# Combat Patrol Forces



## kelvingreen (May 15, 2007)

Does anyone have any tips for picking forces for Combat Patrol games? What races make for good CP teams, and what's a good make-up for a squad?

I'm thinking that putting together a Patrol squad is a good easy way for me to get back into the game quickly while I work on getting my main army match fit.

Cheers!


----------



## royemunson (Apr 9, 2007)

Depends what army you want to do, for full cheese you could have necron destroyer army, or a eldar vyper army, Always seems that fast does well.


----------



## kelvingreen (May 15, 2007)

I don't want cheese, just something that's fun to play with, maybe something shooty. Tau possibly?


----------



## royemunson (Apr 9, 2007)

Tau could work, if you want fluffy then you could have fire warrior squad in a devil fish, gun drones and steath suits not sure on the points but would fit with a small recon force.

- WORK TASK 1 -
Please copy the Combat Patrol thread starting at "I'm thinking that" and ending at "army match fit.", swapping "army" for "force".
- WORK TASK 2 -
Answer these about the Combat Patrol thread:
(a) Which race does kelvingreen suggest as a possibly shooty option?
(b) What two armies does royemunson name for "full cheese"?
(c) In what vehicle could the fire warrior squad ride?
The listing after this point is separate material and has nothing to do with the thread.

- RAW DATA -
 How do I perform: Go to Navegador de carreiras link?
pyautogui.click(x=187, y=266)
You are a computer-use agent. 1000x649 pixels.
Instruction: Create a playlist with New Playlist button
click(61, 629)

- EXERCISE ANSWER 1 -
I'm thinking that putting together a Patrol squad is a good easy way for me to get back into the game quickly while I work on getting my main force match fit.

- EXERCISE ANSWER 2 -
(a) Tau
(b) A necron destroyer army and an eldar vyper army
(c) A devil fish